Flipped for Differentiation

Summary
Flipped for Differentiation is an article I've prepared that examines the results I've obtained using a "semi-flipped" classroom model to totally differentiate my classroom for the 2012-2013 school year.

Background
I am a full-time 8th grade math teacher at a middle class public school in the west suburbs of Chicago.  I've been teacher in this role for 10 years.  When I first began teaching, the middle school I teach at offered an "AE" (academic excellence) section of students.  Typically this was a single class of students that were identified as early as intermediate school based on standardized test scores and other criteria.  Thus, by the time they arrived at the middle school, we teachers knew who was in the AE group.  I loved teaching math to the AE group of students.  The pace was faster and more engaging.  The students were more tuned in and competitive but also very encouraging of each other.  Many of these experiences were real-world experiences that these students had the benefit of gaining while still in middle school.

For several reasons, my school district abolished the AE program in 2010.  The school district's alternative to the AE program (at least for math) was the adoption of an "Algebra for All" program.  I fully support the exposure of all students to algebra.  However, I was and still am concerned about the readiness of ALL students in such programs and what to do for the students who do not master the pre-requisite skills to successfully face algebra.  My district had no such concerns.  On paper all 6th grade students would master pre-algebra and then go on to take the first half of algebra in 7th grade and complete the algebra curriculum in 8th grade.

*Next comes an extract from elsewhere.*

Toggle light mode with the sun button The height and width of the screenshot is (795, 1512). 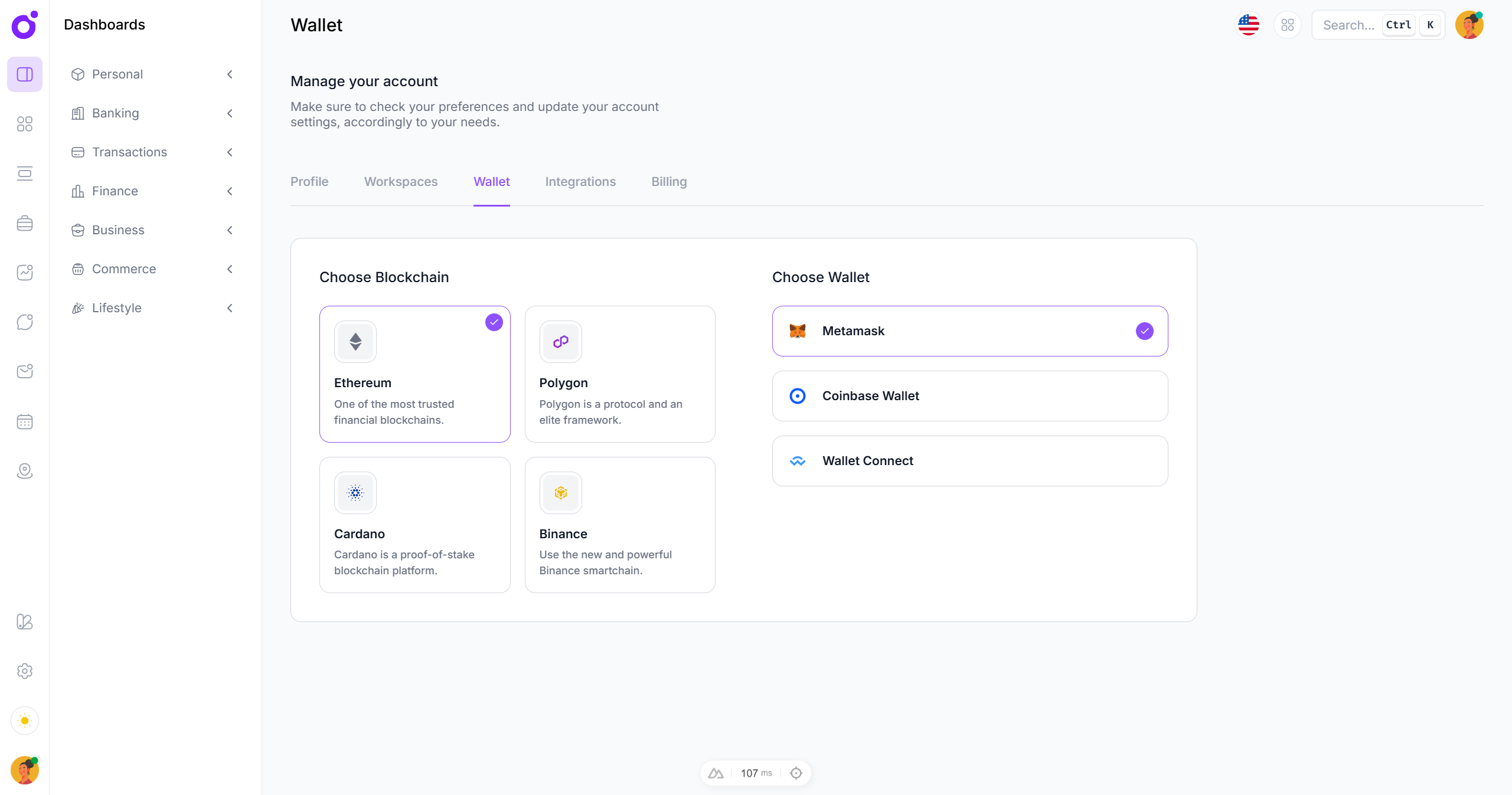(x=24, y=721)
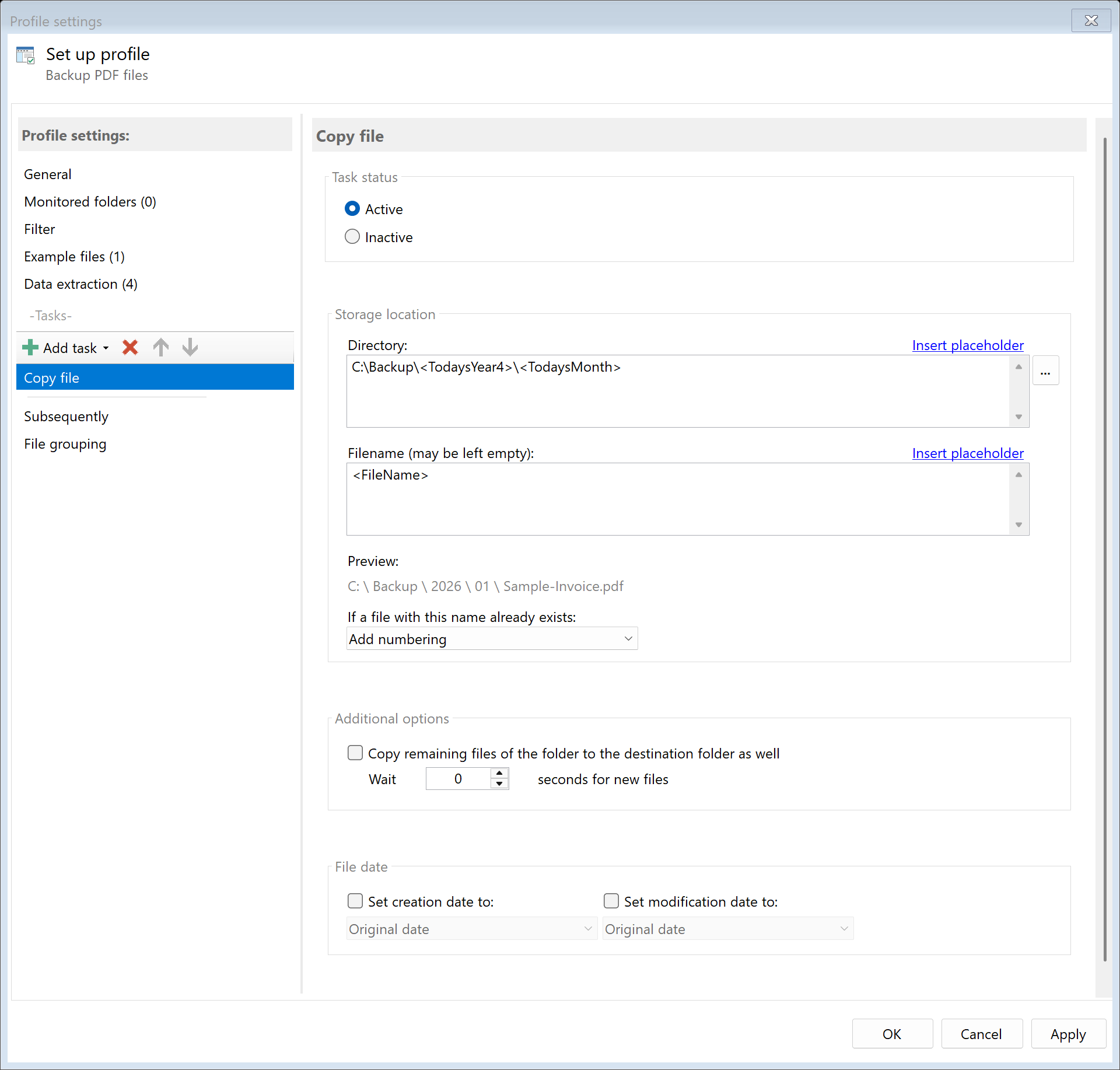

Algebra is the first and arguably the most important math class students will ever take.  Algebra is the first abstract math class that students are exposed to.  In order to successfully leap from concrete math (2 + 3 = 5) to abstract math (2x ─ 6 = 12),  students need to have a solid understanding of math facts, integer math, basic geometry, and other topics taught in pre-algebra.  Students who have not mastered pre-algebra should not be allowed to take algebra, let alone be forced into taking it.  Failure in algebra leads to failure in follow-on math courses.  This is true because nearly all the follow on math courses rely on student's proficiency in solving basic algebra problems.

All these considerations weighted heavily on me as the 2012-2013 school year began.  I knew what my incoming 8th grade class was suppose to know i.e., having finished through chapter 5 in the algebra text.  But what they really knew was a mystery.  So I pretested every 8th grader.  The results were not surprising.  About a quarter of the students were nowhere near proficient in pre-algebra, another quarter were proficient in pre-algebra but had little knowledge of algebra, another 40% were proficient in various areas of algebra from chapter one to chapter five.  And the final 10% of students tested were proficient through the midpoint of the the book.  Interestingly, the percentage of students that became proficient according to the idealized plan was about the same as the number that used to be selected by standardized tests and teacher recommendations.  In other words, the grand plan had not change the relative distribution of students performance.